* **Material shown**
☆ ☆ ☆

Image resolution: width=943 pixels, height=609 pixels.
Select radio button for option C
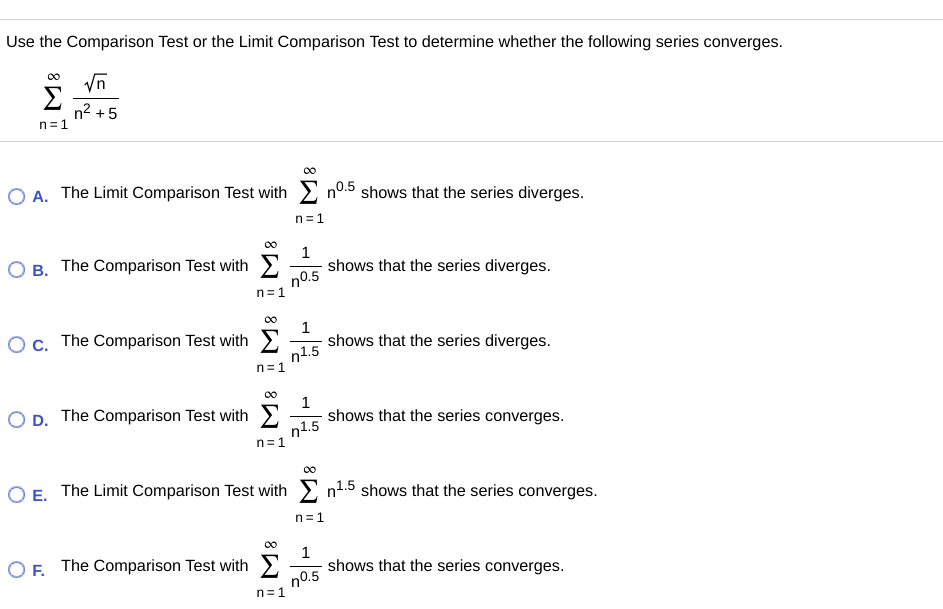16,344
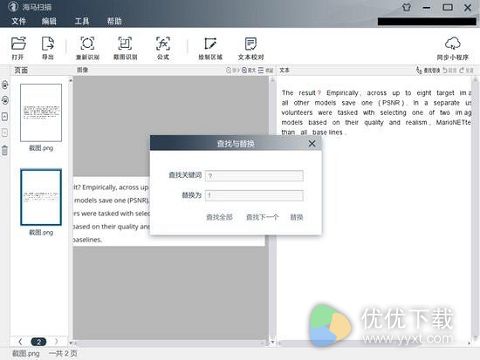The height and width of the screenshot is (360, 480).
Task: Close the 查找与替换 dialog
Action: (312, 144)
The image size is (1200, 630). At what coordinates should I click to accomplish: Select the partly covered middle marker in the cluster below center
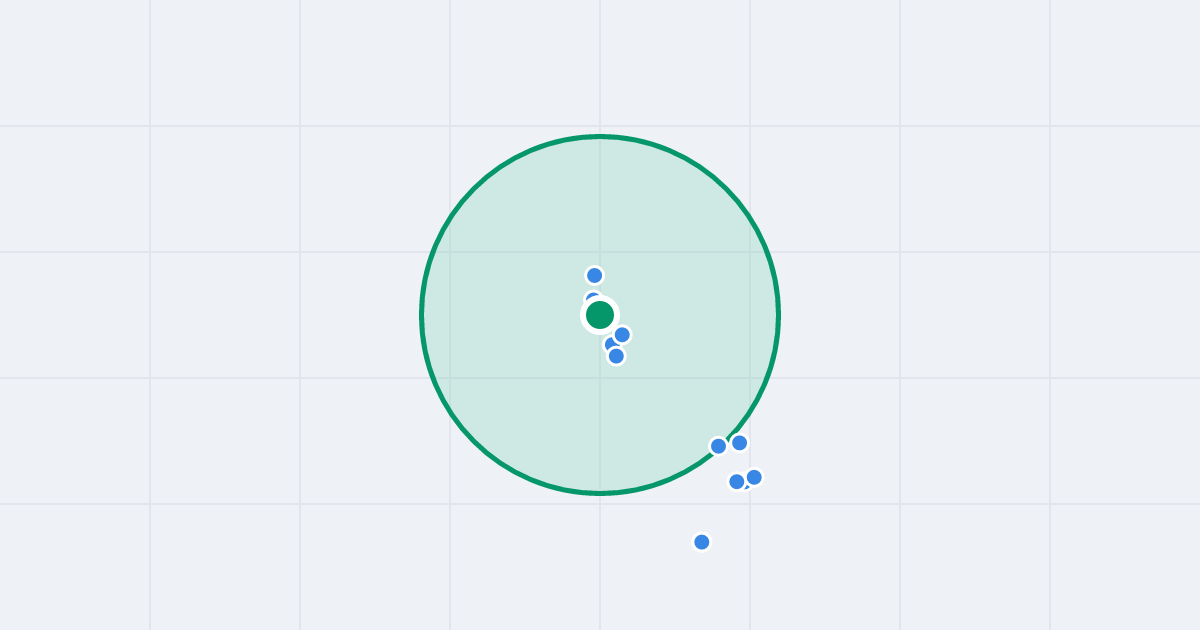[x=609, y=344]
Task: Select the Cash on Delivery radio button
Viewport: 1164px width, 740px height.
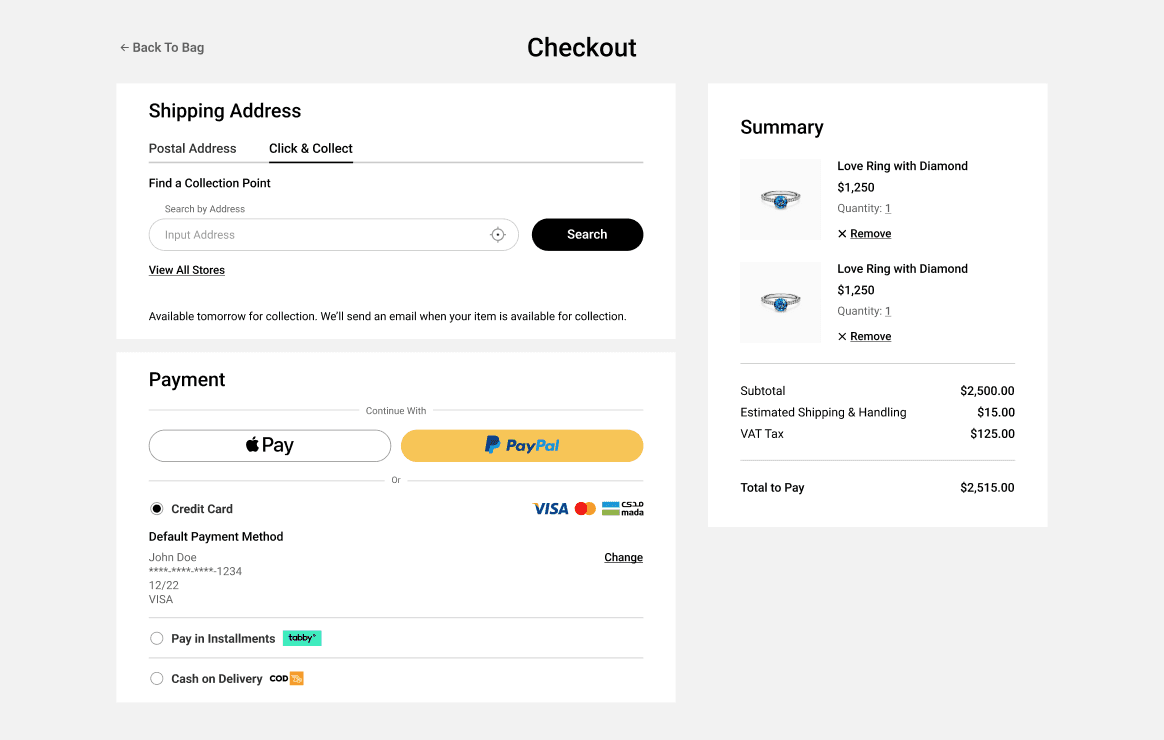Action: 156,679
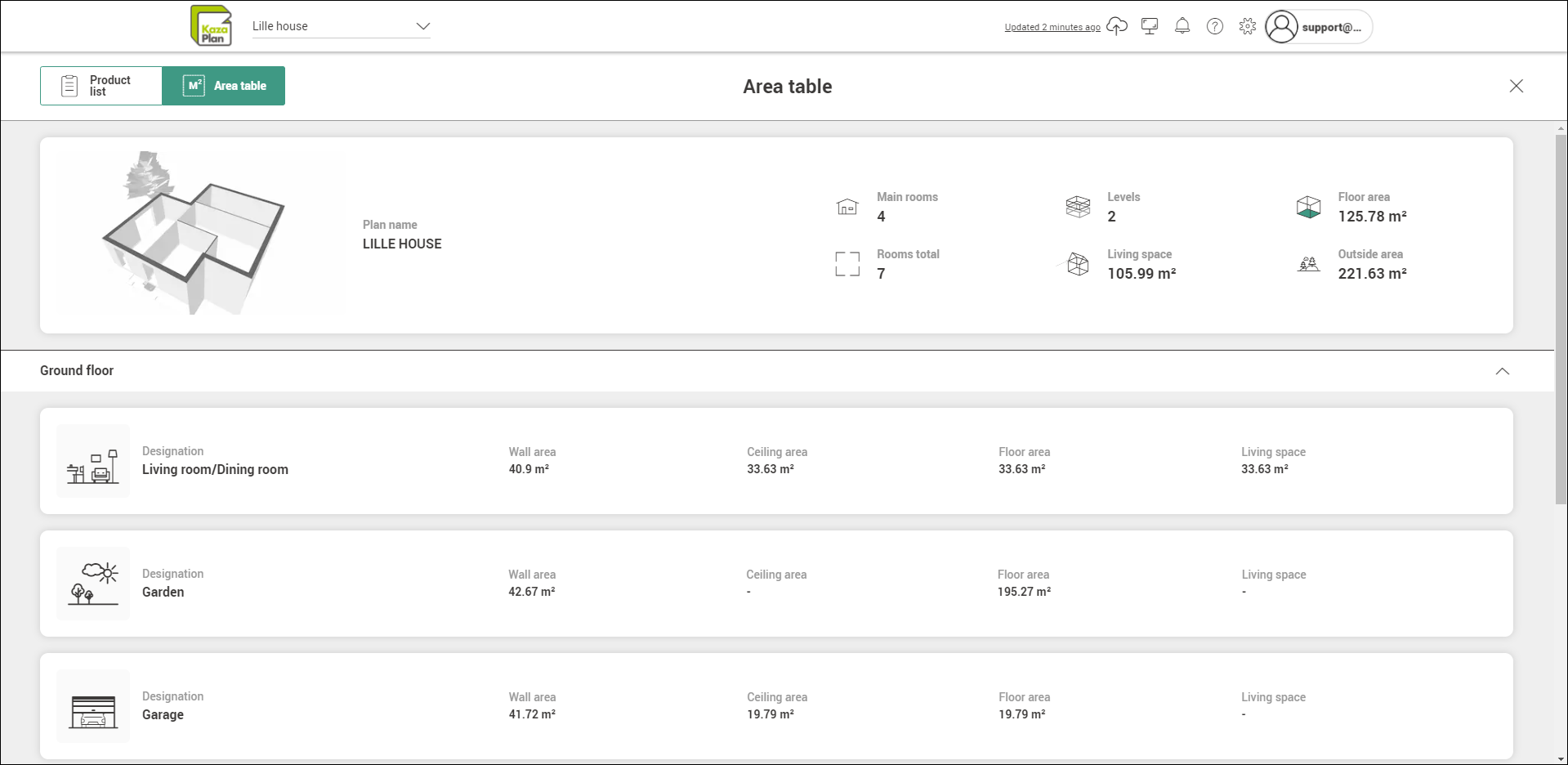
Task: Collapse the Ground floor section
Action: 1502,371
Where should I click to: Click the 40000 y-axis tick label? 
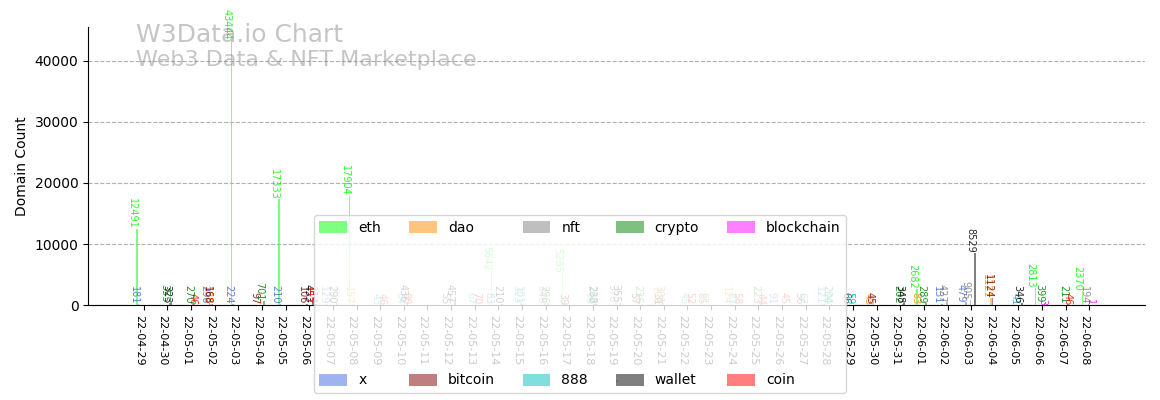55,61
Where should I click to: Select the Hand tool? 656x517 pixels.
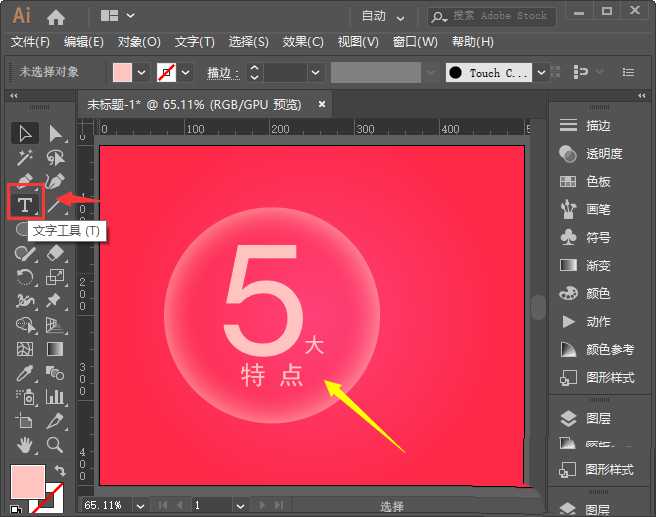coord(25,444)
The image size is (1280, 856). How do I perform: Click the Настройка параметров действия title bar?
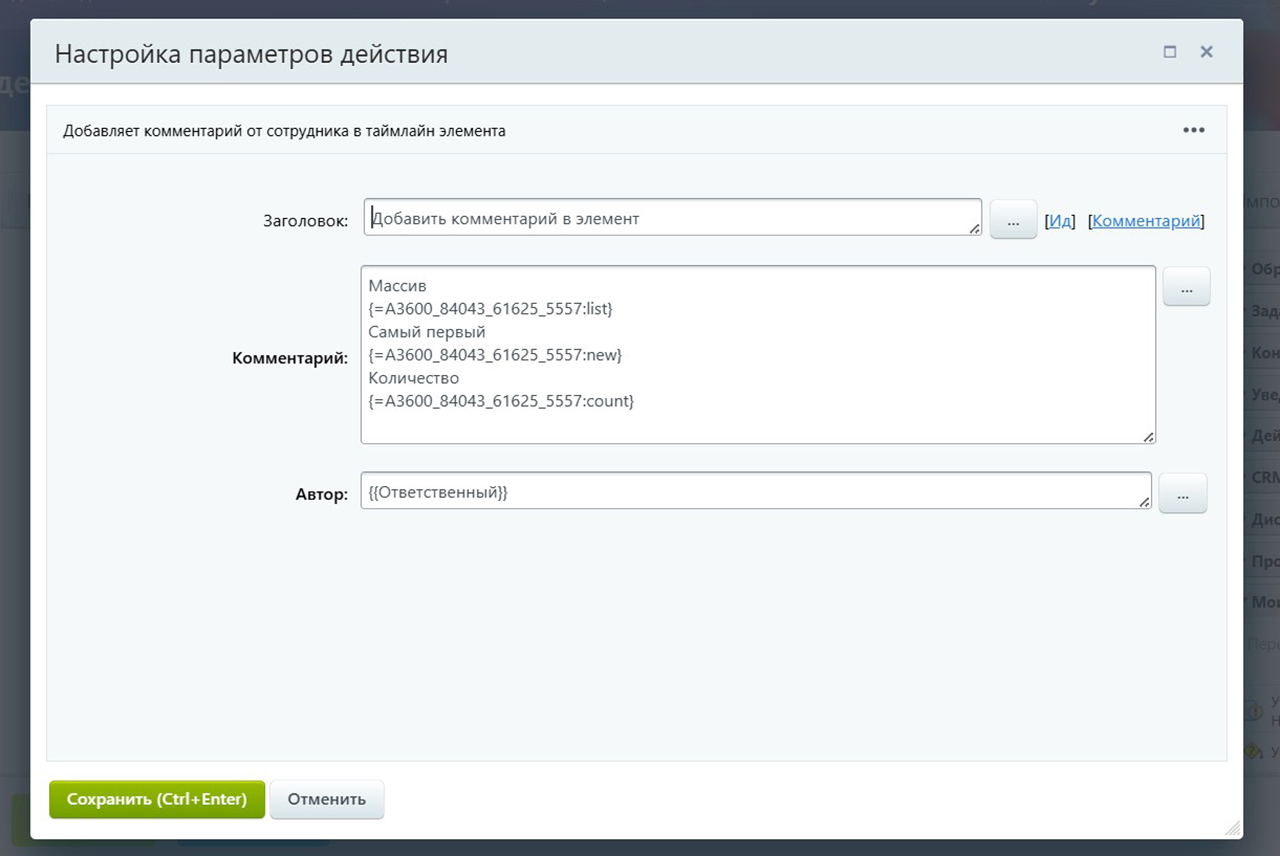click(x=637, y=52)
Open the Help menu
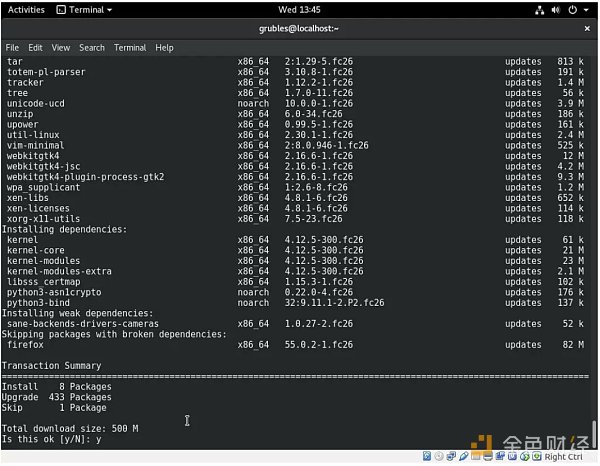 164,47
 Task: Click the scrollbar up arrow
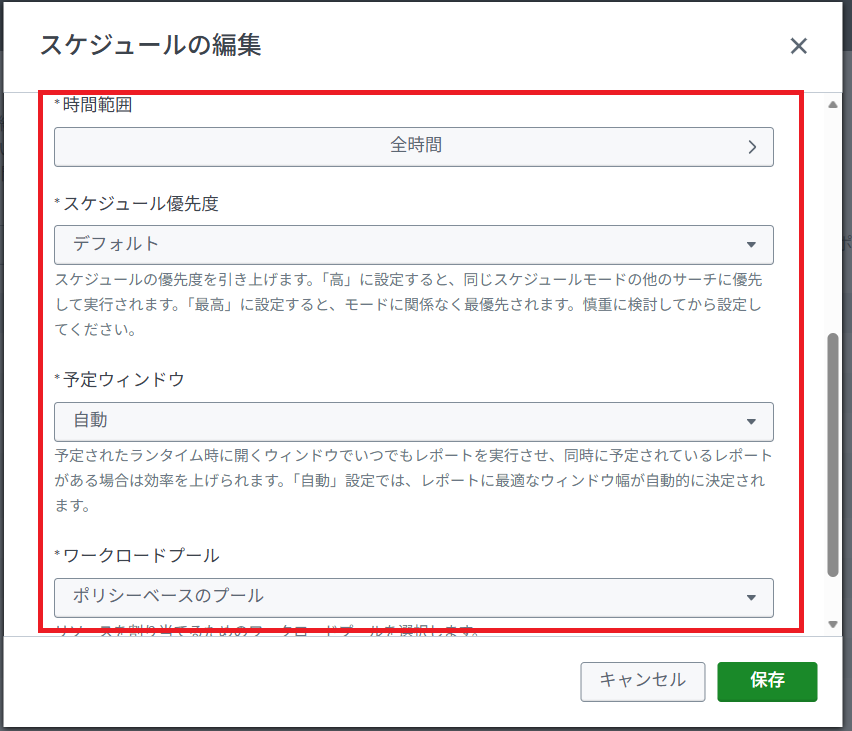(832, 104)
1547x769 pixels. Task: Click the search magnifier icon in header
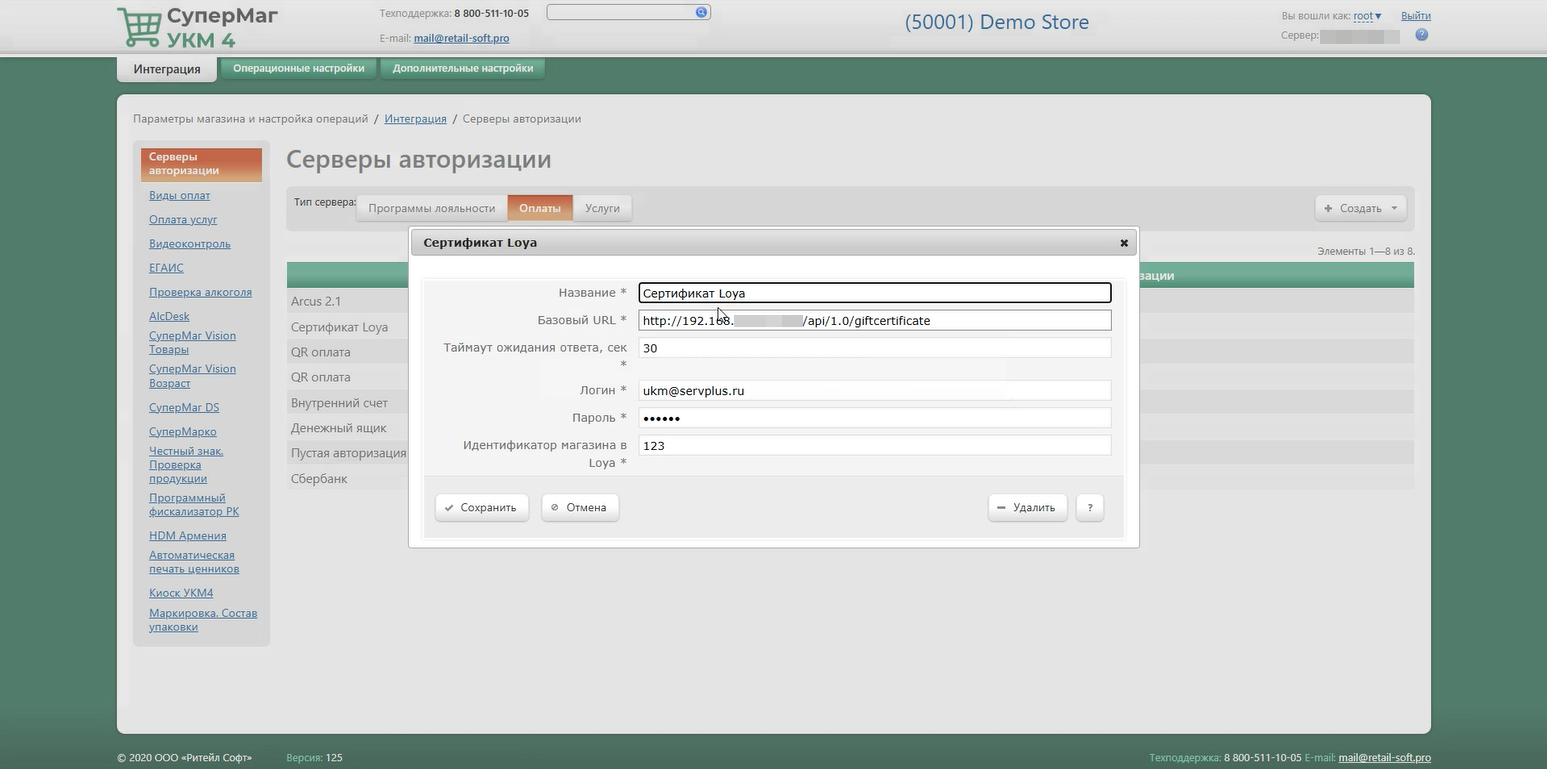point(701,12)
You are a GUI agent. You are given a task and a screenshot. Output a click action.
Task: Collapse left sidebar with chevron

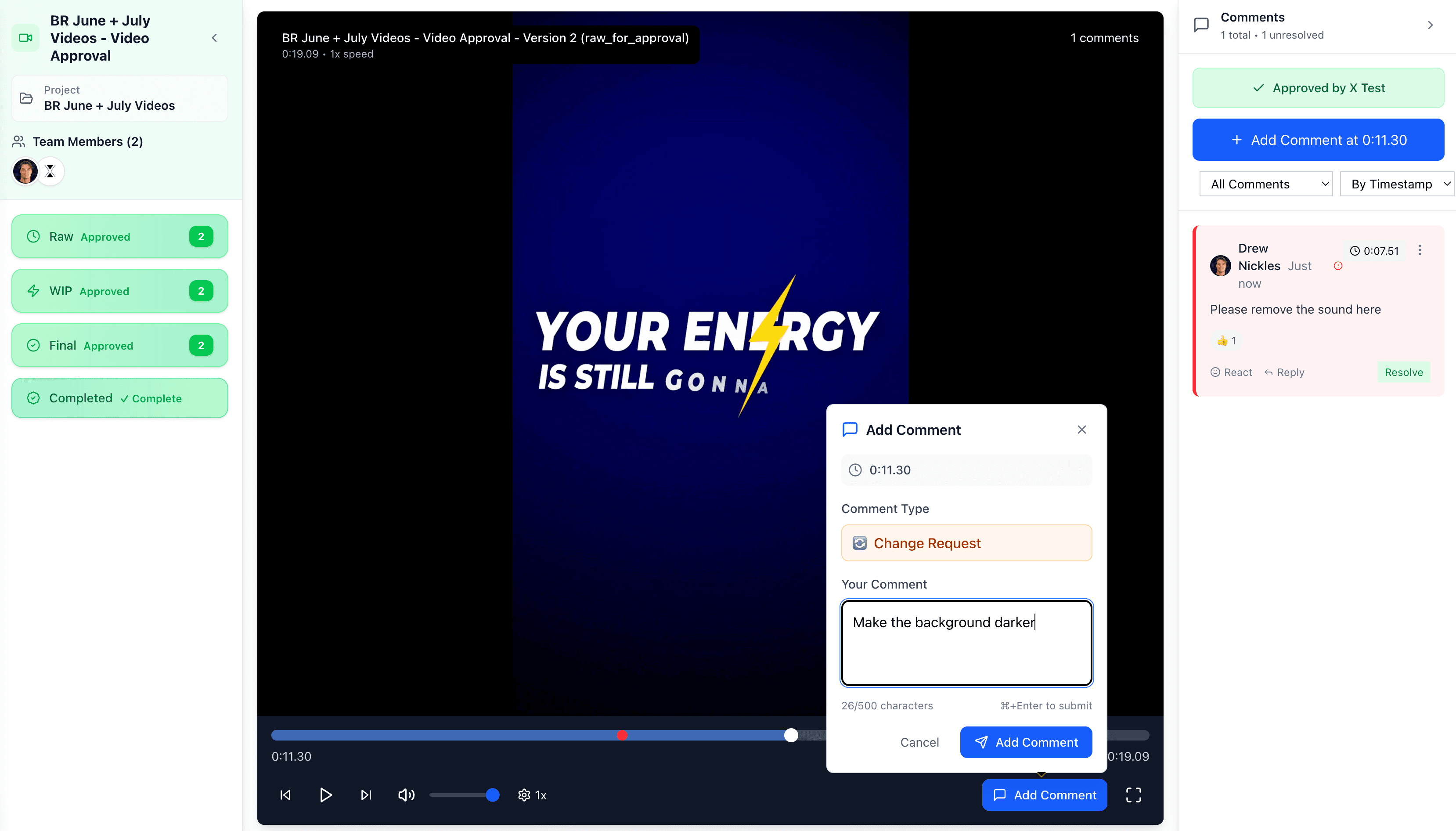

☆ ☆ ☆

* **What to do**
Count the lines of the records above that contain the string "Select", with case counting, and give only that number.

* **Written reply**
4